- Page text -
####################
I was making small talk with one of my cousins on a visit to India maybe 10 years ago.
“Did you ever think about moving to the West?” I asked him. He’s a doctor in a very remote, very poor village where snakebites are the most common cause of death.
“Never,” he answered promptly and enthusiastically. “When I was young, I would lie there next to our grandmother and she would weep each night about how much she missed her son.” How much she missed my father.

My father’s immigration story is not completely unusual. He grew up in a small village, the youngest of three children. When his brother and sister had both started families and it became clear his sister’s family would need some financial assistance, his brother raised the money for my father to go to a western university and earn money to send back to the family in India. When my mother married my father, she contributed her income to the same cause without question.
My parents’ best friend in England tells stories from before I was born about how my mother would only buy carrots if they had the tops on, which their friend found odd until she realized my mother would use the tops to make carrot top curry to give them an extra meal so they could send more money back home.
I grew up wanting for nothing, but we didn’t live comfortably by middle-class American standards (I earn less than my parents did but live much more lavishly today than when I was growing up).
My grandmother knew all of this. She knew why my father had moved away, and I know she was grateful. I am really proud of how my cousins today are all flourishing, some of them doing things that give back to the community (including the doctor in the remote village and another cousin who works for the government’s pollution control division). I know my grandmother was proud, too, and I know she was grateful for my father caring so deeply about his family, and I know she loved my mother and appreciated how she cared just as deeply about his family. And she wept every night to my cousin when he was a boy about the son she loved but rarely got to see.
Tonight I joined the audience at Jose Antonio Vargas’s new film Documented: a film by an illegal immigrant undocumented American. You may have read his powerful coming out story in the New York Times in the summer of 2011 or heard him speak out about our nation’s broken immigration system. I am particularly proud that when the API (Asian Pacific Islander) community as a whole has been afraid to bring attention to the fact that unjust immigration laws adversely impact us as well as the Latino (and Black and African and European) communities, he has encouraged us to join with Dream Warriors and undocumented mothers separated from their families and the rest of the 11.3 million undocumented immigrants, 1.4 million of whom are API.
####################
Records for finding displayed items
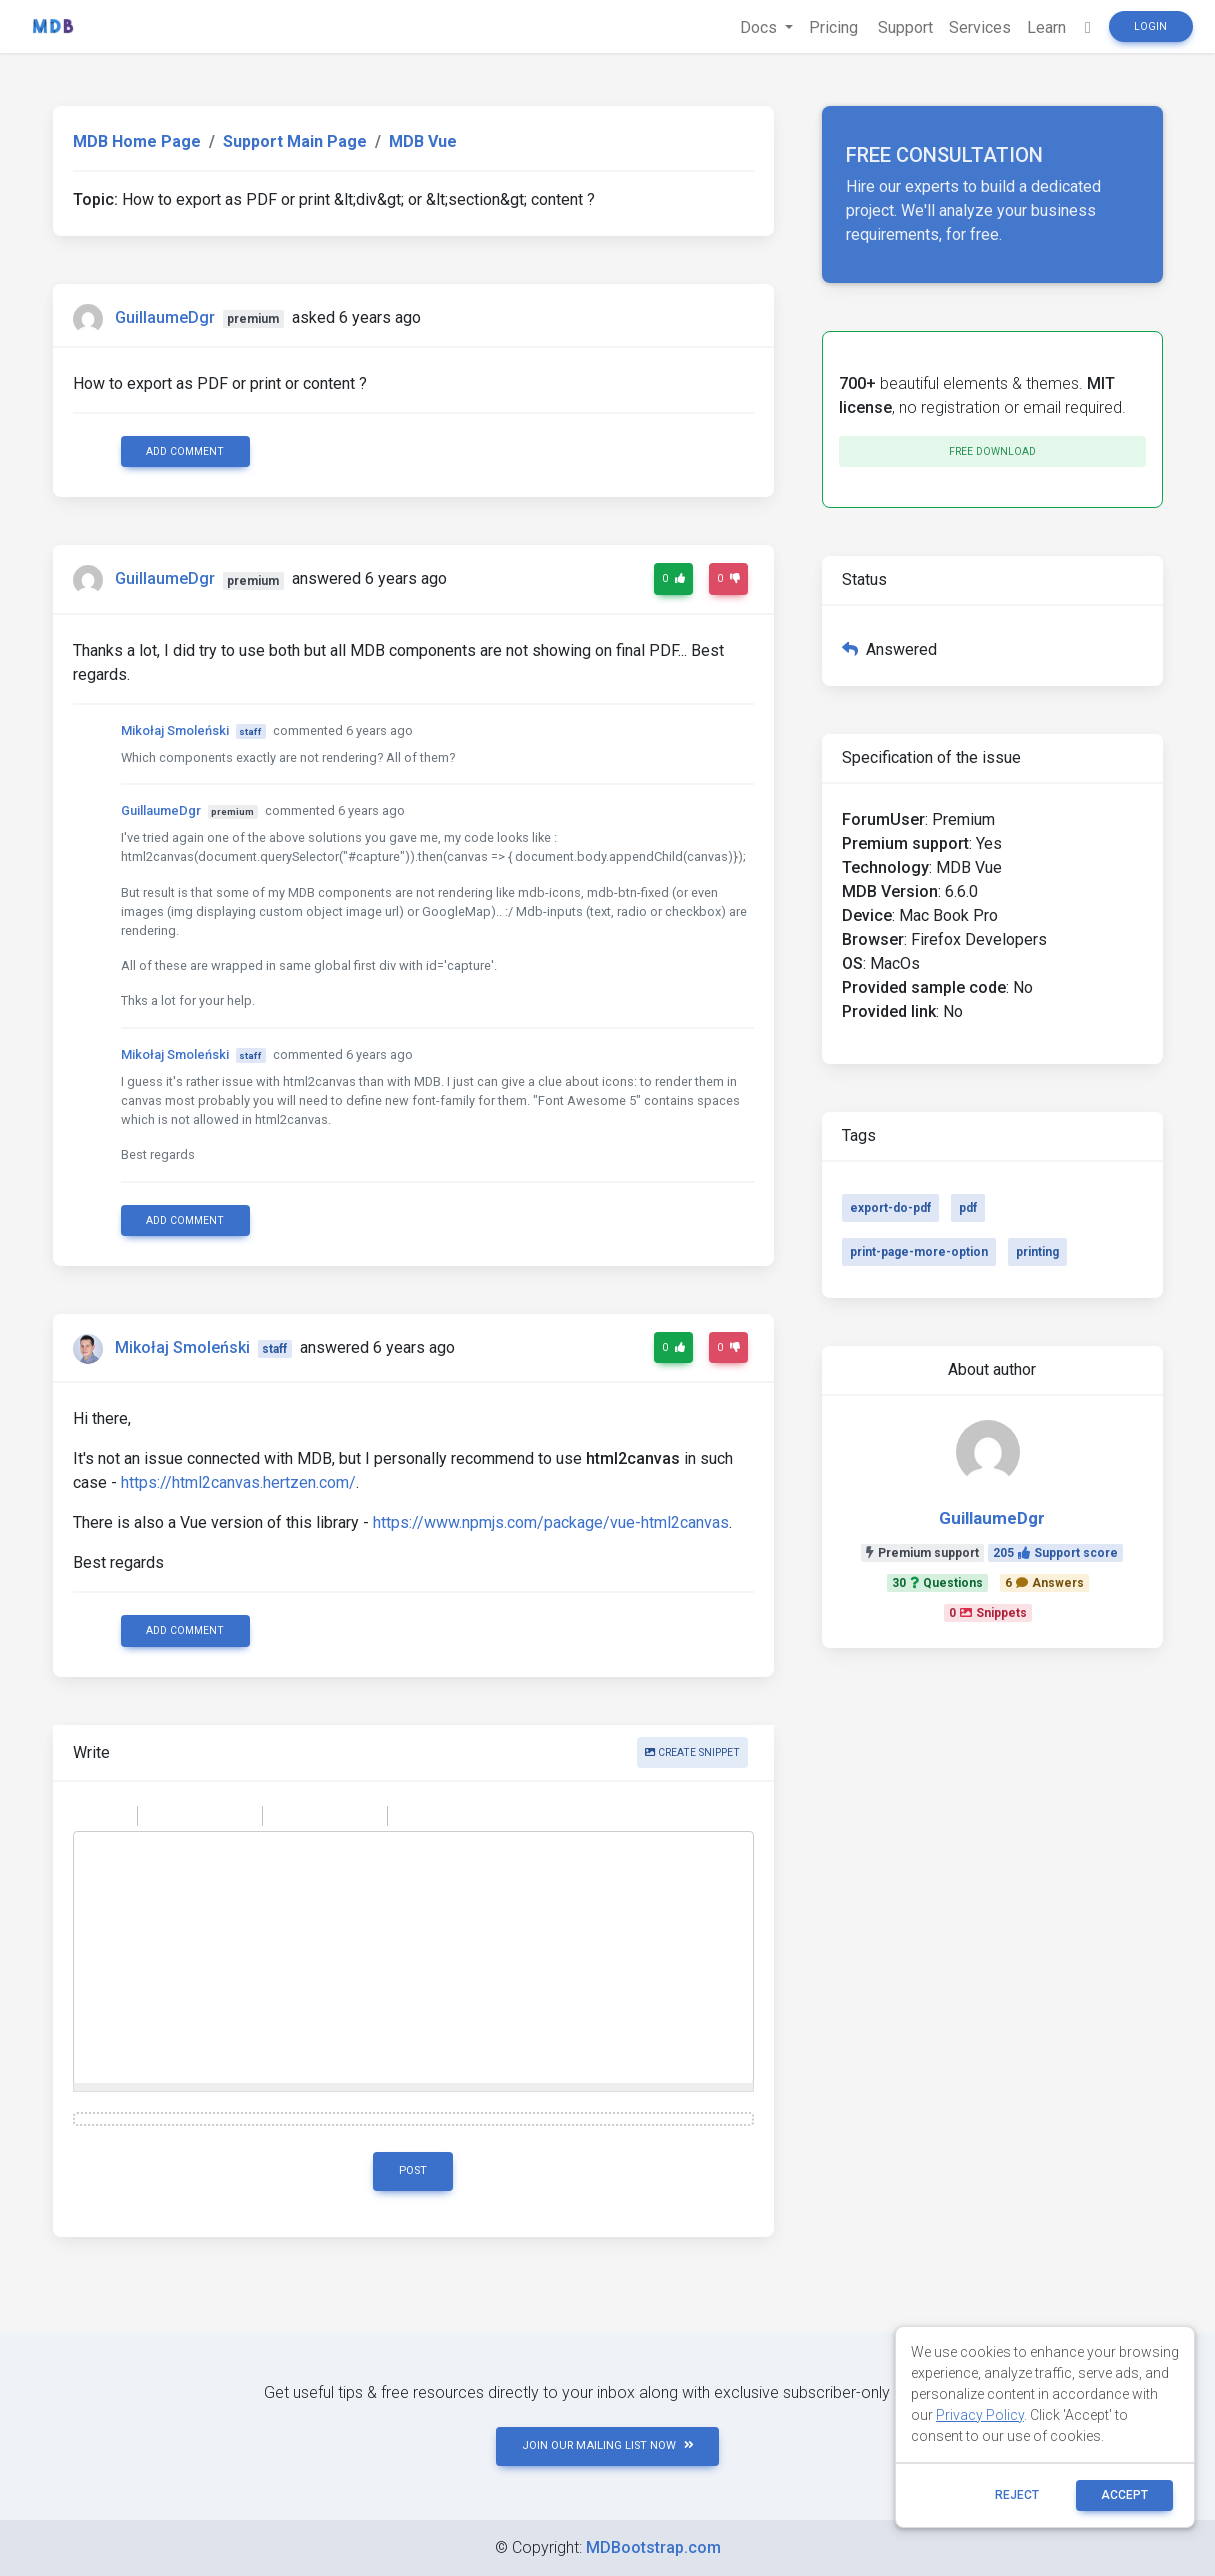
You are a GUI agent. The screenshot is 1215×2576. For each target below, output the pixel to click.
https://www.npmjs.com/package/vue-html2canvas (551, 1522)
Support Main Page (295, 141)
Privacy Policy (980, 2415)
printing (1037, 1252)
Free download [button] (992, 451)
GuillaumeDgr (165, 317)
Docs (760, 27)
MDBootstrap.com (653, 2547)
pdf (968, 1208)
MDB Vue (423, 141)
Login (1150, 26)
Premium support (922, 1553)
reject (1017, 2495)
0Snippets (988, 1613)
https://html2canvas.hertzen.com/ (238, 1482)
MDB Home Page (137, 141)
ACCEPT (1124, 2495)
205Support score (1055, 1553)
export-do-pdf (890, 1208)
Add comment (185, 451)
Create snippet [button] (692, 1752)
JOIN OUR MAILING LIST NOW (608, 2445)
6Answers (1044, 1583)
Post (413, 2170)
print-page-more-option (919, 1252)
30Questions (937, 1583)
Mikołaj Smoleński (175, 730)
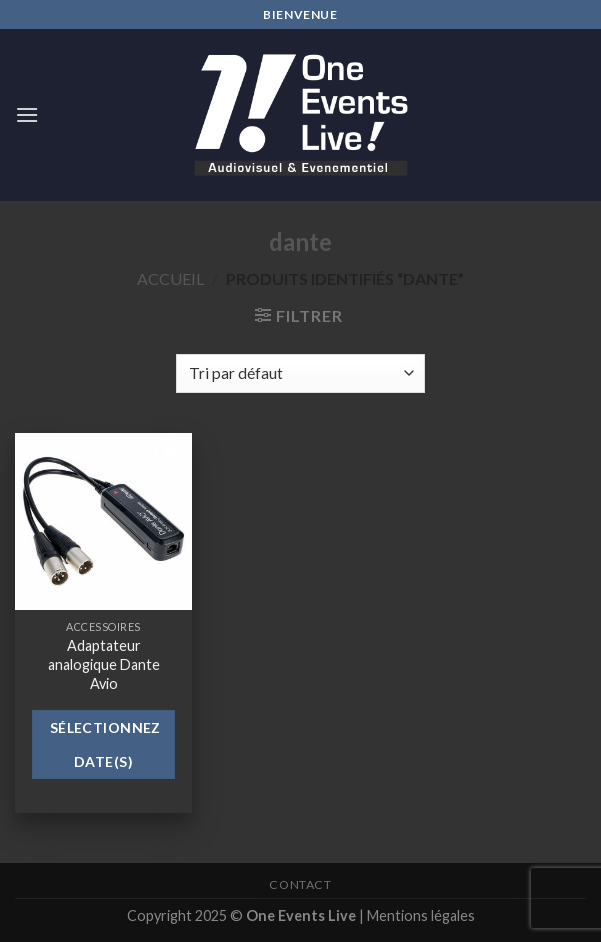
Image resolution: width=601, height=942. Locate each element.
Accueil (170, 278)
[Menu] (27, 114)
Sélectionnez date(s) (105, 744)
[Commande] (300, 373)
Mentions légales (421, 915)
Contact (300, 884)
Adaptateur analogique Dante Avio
####################
- Exercise instructions -
1) Translate this sentence from the immigration essay into Spanish: "My father’s immigration story is not completely unusual."
2) Reproduce word for word the passage of the immigration essay between "My grandmother knew" and "got to see.", inclusive.
3) According to the immigration essay, how many of the 11.3 million undocumented immigrants are API?

- Problem solutions -
1) La historia de inmigración de mi padre no es del todo inusual.

2)
My grandmother knew all of this. She knew why my father had moved away, and I know she was grateful. I am really proud of how my cousins today are all flourishing, some of them doing things that give back to the community (including the doctor in the remote village and another cousin who works for the government’s pollution control division). I know my grandmother was proud, too, and I know she was grateful for my father caring so deeply about his family, and I know she loved my mother and appreciated how she cared just as deeply about his family. And she wept every night to my cousin when he was a boy about the son she loved but rarely got to see.

3) 1.4 million